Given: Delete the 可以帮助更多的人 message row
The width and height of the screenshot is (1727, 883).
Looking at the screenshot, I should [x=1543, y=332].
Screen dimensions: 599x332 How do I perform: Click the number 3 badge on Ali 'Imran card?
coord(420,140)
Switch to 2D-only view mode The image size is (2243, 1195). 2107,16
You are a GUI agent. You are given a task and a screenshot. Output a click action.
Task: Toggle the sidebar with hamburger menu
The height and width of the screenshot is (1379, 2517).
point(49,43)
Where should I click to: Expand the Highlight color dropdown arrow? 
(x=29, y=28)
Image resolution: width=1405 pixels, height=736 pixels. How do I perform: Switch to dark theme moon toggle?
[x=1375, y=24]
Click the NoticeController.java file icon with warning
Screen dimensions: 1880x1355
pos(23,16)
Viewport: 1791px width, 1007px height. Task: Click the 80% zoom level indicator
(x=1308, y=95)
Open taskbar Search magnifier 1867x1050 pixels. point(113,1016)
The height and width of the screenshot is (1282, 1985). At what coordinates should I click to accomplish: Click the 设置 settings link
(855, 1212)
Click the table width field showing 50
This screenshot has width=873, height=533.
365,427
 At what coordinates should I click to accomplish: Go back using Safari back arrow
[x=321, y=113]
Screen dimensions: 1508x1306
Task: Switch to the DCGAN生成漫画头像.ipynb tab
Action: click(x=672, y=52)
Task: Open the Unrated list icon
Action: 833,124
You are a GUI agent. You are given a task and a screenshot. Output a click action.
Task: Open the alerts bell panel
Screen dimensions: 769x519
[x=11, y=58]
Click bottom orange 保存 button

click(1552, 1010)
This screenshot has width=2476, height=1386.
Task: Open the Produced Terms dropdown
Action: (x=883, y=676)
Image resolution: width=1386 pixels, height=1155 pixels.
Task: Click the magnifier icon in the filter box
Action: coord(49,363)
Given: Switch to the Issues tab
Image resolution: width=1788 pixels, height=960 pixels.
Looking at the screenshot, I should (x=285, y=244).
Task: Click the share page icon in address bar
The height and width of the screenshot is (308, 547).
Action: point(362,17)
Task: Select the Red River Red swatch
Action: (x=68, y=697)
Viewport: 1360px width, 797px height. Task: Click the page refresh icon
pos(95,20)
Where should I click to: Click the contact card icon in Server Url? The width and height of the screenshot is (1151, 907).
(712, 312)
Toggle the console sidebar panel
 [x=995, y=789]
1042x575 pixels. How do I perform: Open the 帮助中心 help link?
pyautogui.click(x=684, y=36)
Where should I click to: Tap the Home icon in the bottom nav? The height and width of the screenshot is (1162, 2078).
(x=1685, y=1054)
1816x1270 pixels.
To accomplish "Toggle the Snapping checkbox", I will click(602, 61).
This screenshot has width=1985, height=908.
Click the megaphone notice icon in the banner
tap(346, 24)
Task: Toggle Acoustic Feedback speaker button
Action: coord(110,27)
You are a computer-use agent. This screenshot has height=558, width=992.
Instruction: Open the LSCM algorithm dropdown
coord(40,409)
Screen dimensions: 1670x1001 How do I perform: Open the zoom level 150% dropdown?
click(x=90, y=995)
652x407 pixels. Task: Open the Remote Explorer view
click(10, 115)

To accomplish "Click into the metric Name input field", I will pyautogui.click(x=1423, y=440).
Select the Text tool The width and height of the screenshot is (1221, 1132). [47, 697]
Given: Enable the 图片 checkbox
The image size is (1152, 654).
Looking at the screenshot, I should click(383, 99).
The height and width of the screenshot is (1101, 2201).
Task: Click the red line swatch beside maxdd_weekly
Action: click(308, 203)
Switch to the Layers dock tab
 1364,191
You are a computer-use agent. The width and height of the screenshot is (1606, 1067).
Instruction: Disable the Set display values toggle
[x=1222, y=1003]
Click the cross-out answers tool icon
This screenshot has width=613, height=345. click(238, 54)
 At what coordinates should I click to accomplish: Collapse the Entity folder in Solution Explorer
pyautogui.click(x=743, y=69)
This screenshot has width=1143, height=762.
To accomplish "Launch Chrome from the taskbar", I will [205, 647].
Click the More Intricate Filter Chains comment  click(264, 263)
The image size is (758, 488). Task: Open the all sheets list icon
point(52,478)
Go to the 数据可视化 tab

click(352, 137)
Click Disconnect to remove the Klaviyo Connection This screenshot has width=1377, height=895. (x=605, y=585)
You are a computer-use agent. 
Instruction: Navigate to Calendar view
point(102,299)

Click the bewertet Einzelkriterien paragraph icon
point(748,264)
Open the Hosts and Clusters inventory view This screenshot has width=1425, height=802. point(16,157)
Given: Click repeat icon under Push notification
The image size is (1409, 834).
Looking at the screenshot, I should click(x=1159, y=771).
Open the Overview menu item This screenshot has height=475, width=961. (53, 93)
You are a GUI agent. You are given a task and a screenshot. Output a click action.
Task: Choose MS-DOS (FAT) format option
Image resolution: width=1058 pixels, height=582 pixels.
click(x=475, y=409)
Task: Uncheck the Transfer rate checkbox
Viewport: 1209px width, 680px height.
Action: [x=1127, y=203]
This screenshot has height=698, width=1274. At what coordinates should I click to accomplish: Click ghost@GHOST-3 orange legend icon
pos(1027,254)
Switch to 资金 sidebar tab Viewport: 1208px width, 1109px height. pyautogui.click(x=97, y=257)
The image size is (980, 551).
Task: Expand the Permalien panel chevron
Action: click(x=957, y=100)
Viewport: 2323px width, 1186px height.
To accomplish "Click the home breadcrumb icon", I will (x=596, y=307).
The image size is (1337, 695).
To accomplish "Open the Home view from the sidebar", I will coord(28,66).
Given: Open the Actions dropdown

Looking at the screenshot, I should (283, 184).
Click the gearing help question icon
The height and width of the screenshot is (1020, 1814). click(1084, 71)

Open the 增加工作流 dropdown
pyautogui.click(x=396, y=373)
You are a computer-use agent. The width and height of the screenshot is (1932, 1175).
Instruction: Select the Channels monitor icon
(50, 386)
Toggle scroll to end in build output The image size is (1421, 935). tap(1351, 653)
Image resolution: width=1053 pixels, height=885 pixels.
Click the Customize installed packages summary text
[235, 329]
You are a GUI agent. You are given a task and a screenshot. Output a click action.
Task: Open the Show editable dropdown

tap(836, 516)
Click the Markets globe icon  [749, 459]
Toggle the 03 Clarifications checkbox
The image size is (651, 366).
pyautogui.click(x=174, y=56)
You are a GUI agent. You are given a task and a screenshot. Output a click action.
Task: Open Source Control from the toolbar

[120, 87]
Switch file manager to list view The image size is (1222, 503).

......

▶ [Aim of the exercise] A reply that repeats all the data exactly is required.

▶ [Solution to this task]
Given: Delete the 可以帮助更多的人 message row
The width and height of the screenshot is (1727, 883).
Looking at the screenshot, I should [x=1543, y=332].
Screen dimensions: 599x332 How do I perform: Click the number 3 badge on Ali 'Imran card?
coord(420,140)
Switch to 2D-only view mode The image size is (2243, 1195). 2107,16
You are a GUI agent. You are given a task and a screenshot. Output a click action.
Task: Toggle the sidebar with hamburger menu
The height and width of the screenshot is (1379, 2517).
point(49,43)
Where should I click to: Expand the Highlight color dropdown arrow? 
(x=29, y=28)
Image resolution: width=1405 pixels, height=736 pixels. How do I perform: Switch to dark theme moon toggle?
[x=1375, y=24]
Click the NoticeController.java file icon with warning
Screen dimensions: 1880x1355
pos(23,16)
Viewport: 1791px width, 1007px height. Task: Click the 80% zoom level indicator
(x=1308, y=95)
Open taskbar Search magnifier 1867x1050 pixels. point(113,1016)
The height and width of the screenshot is (1282, 1985). At what coordinates should I click to accomplish: Click the 设置 settings link
(855, 1212)
Click the table width field showing 50
This screenshot has width=873, height=533.
365,427
 At what coordinates should I click to accomplish: Go back using Safari back arrow
[x=321, y=113]
Screen dimensions: 1508x1306
Task: Switch to the DCGAN生成漫画头像.ipynb tab
Action: click(x=672, y=52)
Task: Open the Unrated list icon
Action: 833,124
You are a GUI agent. You are given a task and a screenshot. Output a click action.
Task: Open the alerts bell panel
Screen dimensions: 769x519
[x=11, y=58]
Click bottom orange 保存 button

click(1552, 1010)
This screenshot has width=2476, height=1386.
Task: Open the Produced Terms dropdown
Action: (x=883, y=676)
Image resolution: width=1386 pixels, height=1155 pixels.
Task: Click the magnifier icon in the filter box
Action: coord(49,363)
Given: Switch to the Issues tab
Image resolution: width=1788 pixels, height=960 pixels.
Looking at the screenshot, I should (x=285, y=244).
Task: Click the share page icon in address bar
The height and width of the screenshot is (308, 547).
Action: point(362,17)
Task: Select the Red River Red swatch
Action: (x=68, y=697)
Viewport: 1360px width, 797px height. Task: Click the page refresh icon
pos(95,20)
Where should I click to: Click the contact card icon in Server Url? The width and height of the screenshot is (1151, 907).
(712, 312)
Toggle the console sidebar panel
 [x=995, y=789]
1042x575 pixels. How do I perform: Open the 帮助中心 help link?
pyautogui.click(x=684, y=36)
Where should I click to: Tap the Home icon in the bottom nav? The height and width of the screenshot is (1162, 2078).
(x=1685, y=1054)
1816x1270 pixels.
To accomplish "Toggle the Snapping checkbox", I will click(602, 61).
This screenshot has width=1985, height=908.
Click the megaphone notice icon in the banner
tap(346, 24)
Task: Toggle Acoustic Feedback speaker button
Action: coord(110,27)
You are a computer-use agent. This screenshot has height=558, width=992.
Instruction: Open the LSCM algorithm dropdown
coord(40,409)
Screen dimensions: 1670x1001 How do I perform: Open the zoom level 150% dropdown?
click(x=90, y=995)
652x407 pixels. Task: Open the Remote Explorer view
click(10, 115)

To accomplish "Click into the metric Name input field", I will pyautogui.click(x=1423, y=440).
Select the Text tool The width and height of the screenshot is (1221, 1132). [47, 697]
Given: Enable the 图片 checkbox
The image size is (1152, 654).
Looking at the screenshot, I should click(383, 99).
The height and width of the screenshot is (1101, 2201).
Task: Click the red line swatch beside maxdd_weekly
Action: click(308, 203)
Switch to the Layers dock tab
 1364,191
You are a computer-use agent. The width and height of the screenshot is (1606, 1067).
Instruction: Disable the Set display values toggle
[x=1222, y=1003]
Click the cross-out answers tool icon
This screenshot has width=613, height=345. click(238, 54)
 At what coordinates should I click to accomplish: Collapse the Entity folder in Solution Explorer
pyautogui.click(x=743, y=69)
This screenshot has width=1143, height=762.
To accomplish "Launch Chrome from the taskbar", I will [205, 647].
Click the More Intricate Filter Chains comment  click(264, 263)
The image size is (758, 488). Task: Open the all sheets list icon
point(52,478)
Go to the 数据可视化 tab

click(352, 137)
Click Disconnect to remove the Klaviyo Connection This screenshot has width=1377, height=895. (x=605, y=585)
You are a computer-use agent. 
Instruction: Navigate to Calendar view
point(102,299)

Click the bewertet Einzelkriterien paragraph icon
point(748,264)
Open the Hosts and Clusters inventory view This screenshot has width=1425, height=802. point(16,157)
Given: Click repeat icon under Push notification
The image size is (1409, 834).
Looking at the screenshot, I should click(x=1159, y=771).
Open the Overview menu item This screenshot has height=475, width=961. (53, 93)
You are a GUI agent. You are given a task and a screenshot. Output a click action.
Task: Choose MS-DOS (FAT) format option
Image resolution: width=1058 pixels, height=582 pixels.
click(x=475, y=409)
Task: Uncheck the Transfer rate checkbox
Viewport: 1209px width, 680px height.
Action: [x=1127, y=203]
This screenshot has height=698, width=1274. At what coordinates should I click to accomplish: Click ghost@GHOST-3 orange legend icon
pos(1027,254)
Switch to 资金 sidebar tab Viewport: 1208px width, 1109px height. pyautogui.click(x=97, y=257)
The image size is (980, 551).
Task: Expand the Permalien panel chevron
Action: click(x=957, y=100)
Viewport: 2323px width, 1186px height.
To accomplish "Click the home breadcrumb icon", I will (x=596, y=307).
The image size is (1337, 695).
To accomplish "Open the Home view from the sidebar", I will coord(28,66).
Given: Open the Actions dropdown

Looking at the screenshot, I should (283, 184).
Click the gearing help question icon
The height and width of the screenshot is (1020, 1814). click(1084, 71)

Open the 增加工作流 dropdown
pyautogui.click(x=396, y=373)
You are a computer-use agent. The width and height of the screenshot is (1932, 1175).
Instruction: Select the Channels monitor icon
(50, 386)
Toggle scroll to end in build output The image size is (1421, 935). tap(1351, 653)
Image resolution: width=1053 pixels, height=885 pixels.
Click the Customize installed packages summary text
[235, 329]
You are a GUI agent. You are given a task and a screenshot. Output a click action.
Task: Open the Show editable dropdown

tap(836, 516)
Click the Markets globe icon  [749, 459]
Toggle the 03 Clarifications checkbox
The image size is (651, 366).
pyautogui.click(x=174, y=56)
You are a GUI agent. You are given a task and a screenshot. Output a click action.
Task: Open Source Control from the toolbar

[120, 87]
Switch file manager to list view The image size is (1222, 503).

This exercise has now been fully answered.